氏名―夫婦別姓でも同姓でも好きにすればいい

 夫婦別姓が一部で話題になっているので、少し調べてみました。

 

 歴史的経緯を含めて簡潔にまとめた資料を官邸が作っていました。「第8回 皇室典範に関する有識者会議」の資料4です。

 それによると、歴史的には、「姓」は公職を表すもので、個人を表す「実名」と組み合されて用いられていました。後に私的な「名字(苗字)」が発生しましたが、明治の始めまで公的には「姓+実名」が使われていたそうです。明治4年に公文書の「姓尸(姓)」が廃止され「苗字+実名」になり、明治8年の「平民苗字必称令」で国民すべてが苗字を称することになりました。ここでいう「実名」とは偽名の対語ではなく、個人を表す呼称という意味ではないかと思います。

  その後、戸籍法の改正などあり、現行の戸籍法の「姓(氏)」は、夫婦とその子という単位に付けられた名称になりました。当然、一単位には一名称なので、夫婦とその子は同じ「姓(氏)」になります。個人の区別は「名」でします。

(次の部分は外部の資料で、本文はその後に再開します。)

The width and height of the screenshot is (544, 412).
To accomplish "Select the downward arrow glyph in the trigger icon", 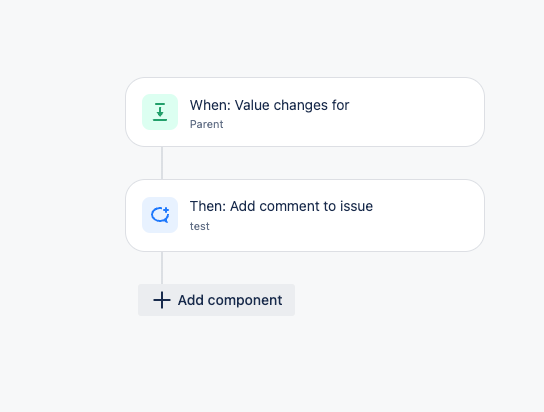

 ちなみに明治民法では「戸主」を筆頭とする「家」を単位としていましたが、「家」の定義がどうも不明確です。「戸主」に強大な権限があり、血縁とは無関係に戸主が決められたように思えます。意外にも、現行の「夫婦とその子」のほうが血縁的です。

  歴史的にはいろいろありますが、現行戸籍法には夫婦同姓論者が言うような「家族の一体感」云々を匂わせる記述はありません。そもそも戸籍法には法の目的は書かれておらず、次のような戸籍の形式的、事務的な規定があるだけです。戸籍の整理の単位が夫婦とその子なので、同じ「姓(氏)」となっているだけじゃないかと思います。

・一の夫婦及びこれと氏を同じくする子ごとに編製される。(第6条)

・一つの戸籍の構成員は、戸籍の筆頭者と同じ「氏」を称する。(第6条)

・戸籍の氏名の記載巡は、①夫か妻 ②配偶者 ③子(出生順)(第14条)

 

 筆頭者とは戸籍の最初に記載された者で、その氏名と本籍で戸籍を表示します。面白いと思うのは、戸籍を表示する筆頭者の氏名は、亡くなっても残る(第9条)ことです。戸籍は子が結婚した時か子が子を設けた時に新しく作られ、構成員が全員存在しなくなるまで当初の筆頭者の生死にかかわらずその氏名で表示され続けます。

  さて、夫婦別姓のように家族という単位に複数の名称があると混乱しますが、他の家族と同じ名称でも混乱します。他と区別し、大げさに言えば「家族の一体感」のようなアイデンティティを示すのなら、唯一無二の名称でなければなりません。ところが同姓はありふれていて他の家族との区別という事務機能上も、家族のアイデンティティという精神的な面でも全く不十分です。

  歴史的な公職を表す姓は、その機能を果たしていました。一方、現在の「氏名」は実質的には個人を表しているだけで、所属集団を表す機能は殆どありません。ならば、戸籍も個人単位で整理しても良いと思いますが、ある程度のまとまりがあった方が整理に便利なので夫婦とその子という単位を採用しているだけかもしれません。

  その程度の意味しかない「姓(氏)」に対して、夫婦同姓論者にしても選択別姓論者にしても、思い入れがあり過ぎるように私は感じます。同姓論者は夫婦の一体感のようなもの、別姓論者は親からもらった姓への愛着のようなものです。その種の愛着は尊重されるべきですが、別に法で定める必要は無いでしょう。気持ちの問題ですから。

  現実には、戸籍の名称とは別の呼称を使っている場合は多くあります。気持ちの問題の場合もあれば、仕事の都合上の場合もあります。分かり安いのは芸名です。芸名にも様々なレベルがあって、同じ芸人が、場合によって、ユニット名を付けて呼ばれたり、個人名だけで呼ばれたりします。(「ココリコ田中」と「田中」)このような使い分けは状況に応じて行われ、戸籍名には制約されないことは言うまでも有りません。また、明治以前は屋号が使われていましたし、現在でも私的に「八百屋のケンちゃん」と読んだりします。また、仕事では役職を付ける場合がまだ多いです。

  私の父は、戸籍上は母方の姓になっていましたが、結婚前の姓で皆から呼ばれていました。その方が、商売上都合がよかったからだと思いますし、それで何か支障があったわけでもありません。皆が知っていて都合の良い通称を使うのに法的な根拠など一切必要ありません。

  とはいえ、芸名以外の通称の使用を職場が認めないことがまだあります。税金や社会保険、給与の振込みといった手続きには、戸籍上の名前が必要なので面倒だという理由のようです。でも、法的な制限は何も無いのに、面倒だという理由だけで通称使用を認めないのは過剰な制限だと思いますし、現在のICTでは簡単に処理できるんじゃないでしょうか。このような社会的制限の撤廃の必要性は感じますが、法改正の必要性は感じません。国会ではもっと大事な議論すればよいと思います。